Hargreaves Services (HSP), which delivers services to the industrial and property sectors, updated on trading ahead of its AGM today, confirming that all its three divisions are trading in line with expectations.

It said that its Services business – which offers large-scale earthmoving services as well as mechanical and electrical contracting, and logistics – had seen a strong start to the current year, with its 60 term and framework contracts with blue-chip clients delivering reliable recurring revenues. It added 10 new agreements in the year to May 2023, providing visibility on over 70% of FY24’s revenue.

Notably, Hargreaves said that the cancellation of the northern section of HS2 – which had halted the shares’ strong progress this year – would have no effect on the division, which prudently hadn’t factored in any revenues for at least two years due to the continuing uncertainty around the project. It said that existing work on HS2 phase 1 – from London to Birmingham – was performing as scheduled.

> [Exercise tasks]
**A.** Answer these questions from the Hargreaves Services trading update:
(i) How many divisions does the company have?
(ii) How many new agreements did the Services business add in the year to May 2023?
(iii) Between which two cities does HS2 phase 1 run?
**B.** List every service that the Hargreaves Services trading update says the Services business offers.
The listing that comes next is material of its own and has no connection to the Hargreaves Services trading update.

> [Supplied data]
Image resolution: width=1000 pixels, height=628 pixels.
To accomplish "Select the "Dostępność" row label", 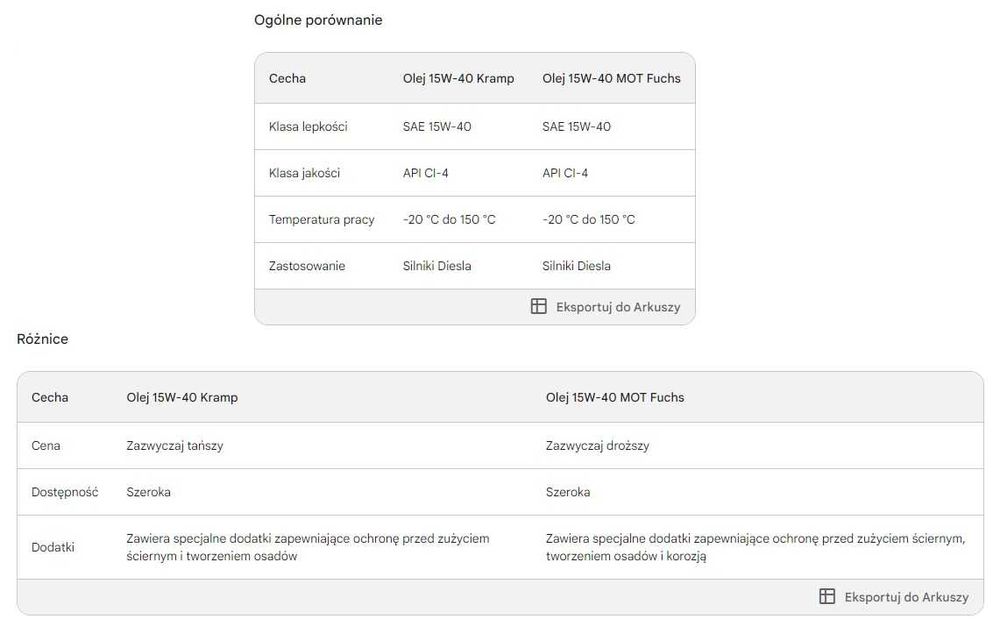I will pos(65,492).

> [The solutions]
**A.**
(i) Three.
(ii) 10.
(iii) London and Birmingham.

**B.**
- Large-scale earthmoving services
- Mechanical and electrical contracting
- Logistics